The Athena AT40 400W AT power supply

Hardware

The first computer I built as a kid was one of the last generation to require AT power supplies and mechanical switches, and still shipped with APM instead of ACPI. I still run her today with DOS, Windows 95, and FreeBSD 6.2 for nostalgic fun, and she serves this purpose beautifully.

So when her power supply of twenty years bit the dust, I checked eBay to source a replacement. The good news is, these kinds of power supplies are still relatively easy to find. Athena in particular make a few different models, including this AT40 400W unit that I picked up for less than AU $70 delivered. The original supply was only 230W, but I figured it couldn’t hurt to upgrade.

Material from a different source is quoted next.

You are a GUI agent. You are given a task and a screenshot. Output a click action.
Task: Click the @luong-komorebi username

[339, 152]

I may have been wrong about that.

Photo of the Athena AT40

I’m a stickler for noise, as my earlier post about NAS reviews mentioned. You have no choice when you live in a tiny studio apartment: noise from any source will permeate the kitchen, lounge, bedroom, and study because they’re the same room. I also want to be considerate to Clara who’s sharing this space, and who also has to work odd hours as a function of working in IT.

Unfortunately, this is the single loudest desktop power supply I’ve ever used. There are 2U server power supplies that are quieter than this. Even in the dead of winter with barely a fifth of its power capacity loaded, the fan in this unit runs faster and harder than a jet turbine at full throttle. It reminds me of my PowerMac G5 when I’d be transcoding a DVD, or building KDE 3 from FreeBSD ports.

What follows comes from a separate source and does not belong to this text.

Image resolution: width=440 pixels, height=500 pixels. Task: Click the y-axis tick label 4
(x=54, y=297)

It seems it suffers from a loud fan, and no dynamic controls to adjust its speed depending on temperature or load. This would be fine in an industrial setting, or maybe an open-plan office where you’re running legacy hardware for certain reasons, but at home it’s simply too loud. I don’t have an electrical engineering background, so I’m also wary of cracking it open to replace the fan with something approaching human-tolerable noise levels.

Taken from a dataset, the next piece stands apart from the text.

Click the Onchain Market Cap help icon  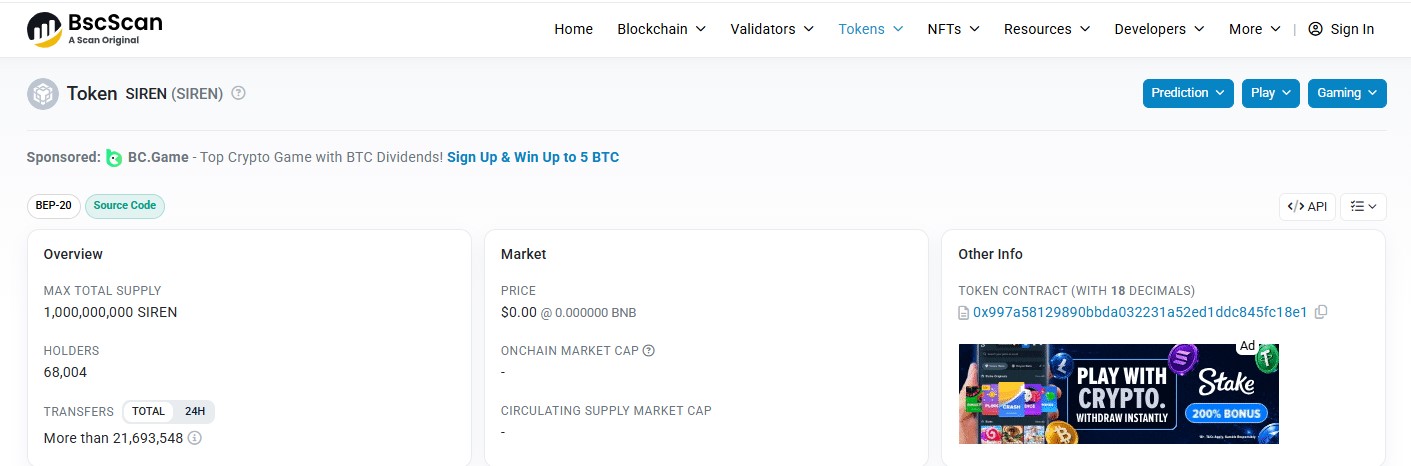(649, 351)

I’ll be keeping this around for testing vintage computer boards, because it’s otherwise an excellent power supply. The cabling and Molex connectors are high quality and easy to work with, and it generally feels better built that many, many other PSUs of a similar vintage.

I’ve got my eyes on a Linkworld unit that claims to include an auto thermostatic fan which should make my vintage computer and I happier. We’ll see if that improves things.